Data for this exercise →
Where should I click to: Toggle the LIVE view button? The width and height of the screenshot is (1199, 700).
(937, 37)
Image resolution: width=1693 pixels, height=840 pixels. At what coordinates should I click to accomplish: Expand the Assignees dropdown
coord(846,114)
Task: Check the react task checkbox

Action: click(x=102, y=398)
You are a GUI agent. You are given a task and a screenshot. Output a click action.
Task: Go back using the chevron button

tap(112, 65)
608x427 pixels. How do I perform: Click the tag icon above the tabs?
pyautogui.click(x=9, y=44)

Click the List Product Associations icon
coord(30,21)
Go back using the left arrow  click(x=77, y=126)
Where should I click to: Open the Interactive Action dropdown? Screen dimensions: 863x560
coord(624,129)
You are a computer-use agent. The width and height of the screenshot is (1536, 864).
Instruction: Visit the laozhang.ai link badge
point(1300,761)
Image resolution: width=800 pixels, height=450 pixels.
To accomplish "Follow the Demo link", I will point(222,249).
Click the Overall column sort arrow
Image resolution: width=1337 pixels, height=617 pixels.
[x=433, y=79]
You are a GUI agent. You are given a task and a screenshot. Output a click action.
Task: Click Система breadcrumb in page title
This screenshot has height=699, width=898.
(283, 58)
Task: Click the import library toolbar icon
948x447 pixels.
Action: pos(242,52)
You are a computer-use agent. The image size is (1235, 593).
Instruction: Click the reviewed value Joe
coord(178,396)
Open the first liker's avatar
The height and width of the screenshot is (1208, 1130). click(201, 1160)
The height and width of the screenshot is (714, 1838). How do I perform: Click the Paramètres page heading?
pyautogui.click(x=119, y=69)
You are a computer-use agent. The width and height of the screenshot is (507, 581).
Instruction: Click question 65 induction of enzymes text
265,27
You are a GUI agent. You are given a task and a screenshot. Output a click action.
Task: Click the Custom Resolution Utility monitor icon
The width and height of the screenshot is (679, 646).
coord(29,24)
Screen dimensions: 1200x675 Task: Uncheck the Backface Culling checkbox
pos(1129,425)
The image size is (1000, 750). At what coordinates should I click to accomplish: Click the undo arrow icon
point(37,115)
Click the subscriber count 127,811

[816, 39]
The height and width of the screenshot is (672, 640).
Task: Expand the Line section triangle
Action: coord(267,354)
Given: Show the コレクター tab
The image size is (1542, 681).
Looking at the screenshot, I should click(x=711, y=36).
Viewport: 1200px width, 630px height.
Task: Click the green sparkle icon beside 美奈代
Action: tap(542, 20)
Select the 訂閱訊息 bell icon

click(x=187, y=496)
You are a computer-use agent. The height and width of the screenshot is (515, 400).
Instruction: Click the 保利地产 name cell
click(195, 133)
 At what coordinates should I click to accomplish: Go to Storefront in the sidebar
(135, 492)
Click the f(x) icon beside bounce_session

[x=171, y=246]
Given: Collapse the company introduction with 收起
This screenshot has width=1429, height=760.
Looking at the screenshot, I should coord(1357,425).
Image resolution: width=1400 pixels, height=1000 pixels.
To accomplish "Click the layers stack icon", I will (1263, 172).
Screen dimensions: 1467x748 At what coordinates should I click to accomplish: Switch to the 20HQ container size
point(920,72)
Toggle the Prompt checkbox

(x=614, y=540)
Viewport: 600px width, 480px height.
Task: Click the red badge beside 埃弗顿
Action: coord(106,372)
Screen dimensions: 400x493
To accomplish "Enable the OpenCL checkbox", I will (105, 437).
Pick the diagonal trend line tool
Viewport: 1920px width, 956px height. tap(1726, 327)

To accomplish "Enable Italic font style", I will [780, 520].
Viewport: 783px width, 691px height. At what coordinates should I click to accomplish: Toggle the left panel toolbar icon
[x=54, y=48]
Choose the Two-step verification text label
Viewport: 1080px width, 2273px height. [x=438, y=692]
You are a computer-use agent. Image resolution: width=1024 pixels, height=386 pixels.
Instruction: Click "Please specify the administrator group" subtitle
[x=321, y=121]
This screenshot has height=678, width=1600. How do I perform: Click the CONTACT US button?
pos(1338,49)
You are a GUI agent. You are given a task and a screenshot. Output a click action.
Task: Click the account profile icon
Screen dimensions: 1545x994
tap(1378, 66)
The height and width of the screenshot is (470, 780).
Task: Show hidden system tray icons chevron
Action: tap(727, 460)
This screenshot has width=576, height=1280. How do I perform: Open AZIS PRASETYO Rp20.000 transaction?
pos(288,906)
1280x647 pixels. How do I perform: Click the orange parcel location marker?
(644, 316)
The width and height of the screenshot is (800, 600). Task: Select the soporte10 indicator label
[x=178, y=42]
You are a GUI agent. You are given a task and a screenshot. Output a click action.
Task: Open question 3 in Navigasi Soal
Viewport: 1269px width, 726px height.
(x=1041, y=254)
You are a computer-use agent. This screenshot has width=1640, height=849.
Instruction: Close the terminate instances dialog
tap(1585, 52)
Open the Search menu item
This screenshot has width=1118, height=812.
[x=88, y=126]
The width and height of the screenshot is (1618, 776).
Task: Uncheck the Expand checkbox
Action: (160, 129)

Instructions for the task → Find every line in the records that has the word "computer". Copy those lines.

Result of this exercise →
You are a computer-use agent. The width and height of the screenshot is (1536, 864).
You are a computer-use agent. The image size is (1235, 593).
You are a computer-use agent. The width and height of the screenshot is (507, 581).
You are a computer-use agent. The height and width of the screenshot is (515, 400).
You are a computer-use agent. Image resolution: width=1024 pixels, height=386 pixels.
You are a computer-use agent. This screenshot has width=1640, height=849.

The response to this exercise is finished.